Provided data below:
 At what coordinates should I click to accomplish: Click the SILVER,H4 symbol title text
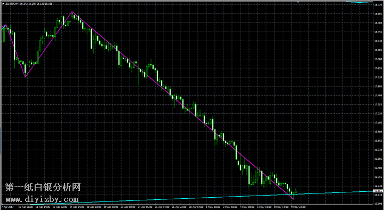tap(12, 4)
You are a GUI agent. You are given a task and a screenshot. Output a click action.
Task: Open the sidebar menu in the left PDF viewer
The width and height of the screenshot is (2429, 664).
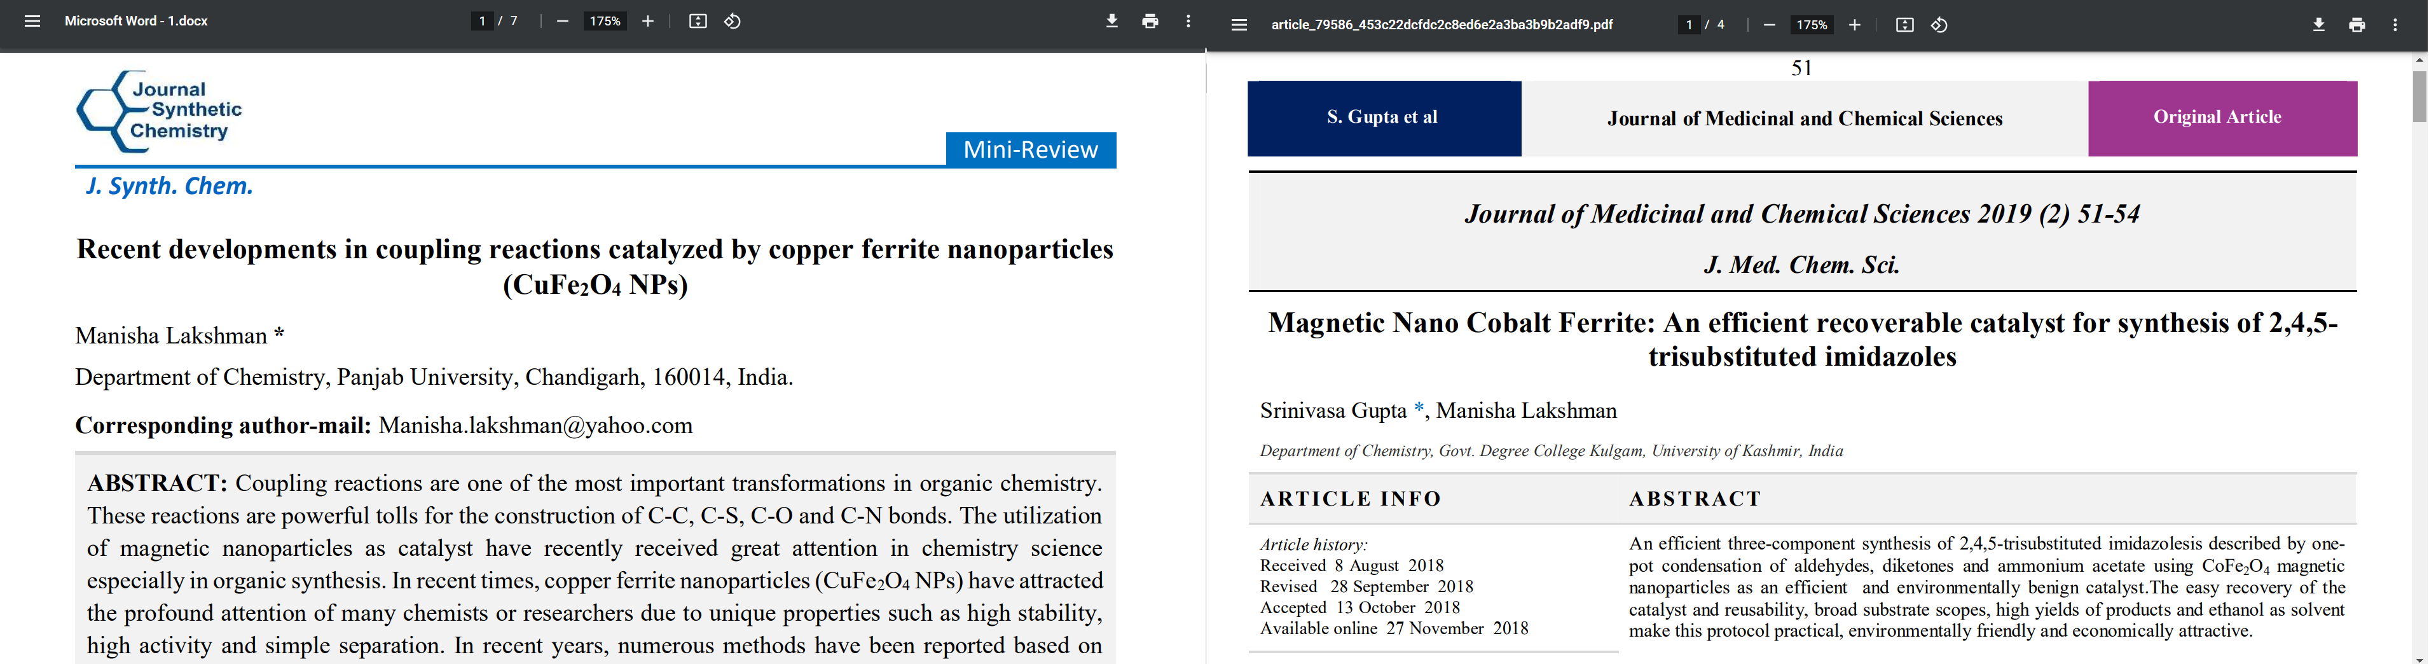[32, 21]
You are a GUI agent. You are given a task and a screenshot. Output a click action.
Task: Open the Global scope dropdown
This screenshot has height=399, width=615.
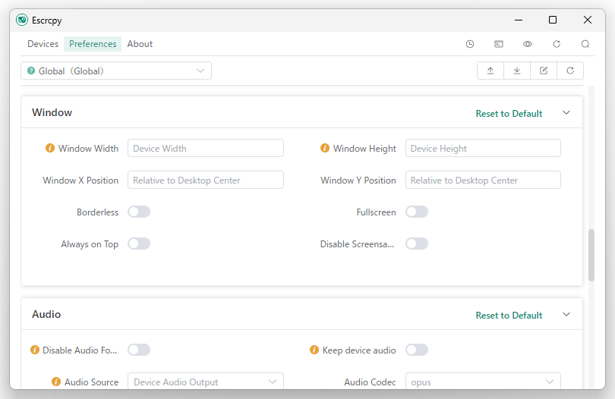click(x=116, y=71)
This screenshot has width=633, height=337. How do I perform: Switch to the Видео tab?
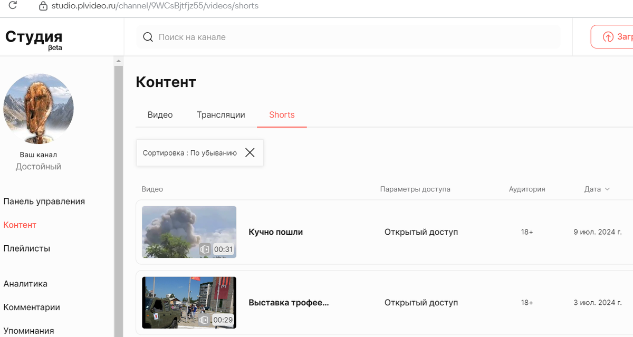[160, 114]

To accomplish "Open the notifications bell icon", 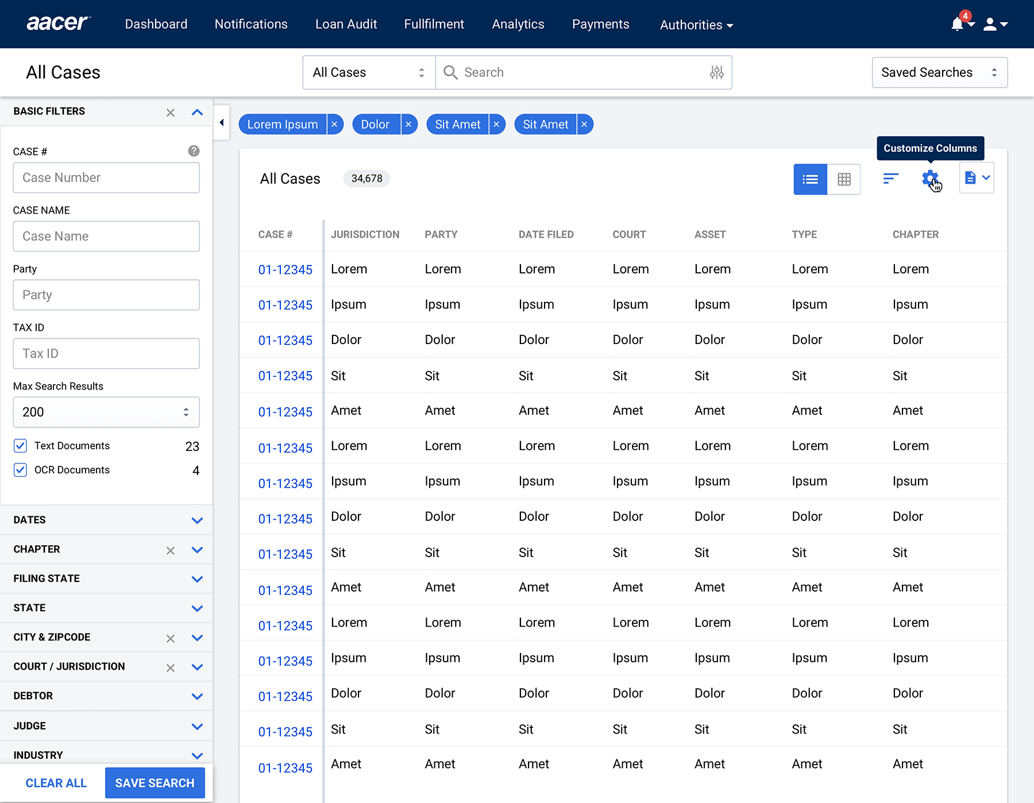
End of Provided data.
● **To do**
Would you return the material above exactly, apart from its pictures?

● **Result of the exercise**
 At what coordinates should I click to accomplish: Click the SILVER,H4 symbol title text
tap(12, 4)
You are a GUI agent. You are given a task and a screenshot. Output a click action.
Task: Open the sidebar menu in the left PDF viewer
The width and height of the screenshot is (2429, 664).
[32, 21]
You are a GUI agent. You are given a task and a screenshot. Output a click action.
Task: Open the Global scope dropdown
This screenshot has height=399, width=615.
click(x=116, y=71)
This screenshot has width=633, height=337. How do I perform: Switch to the Видео tab?
[160, 114]

To accomplish "Open the notifications bell icon", 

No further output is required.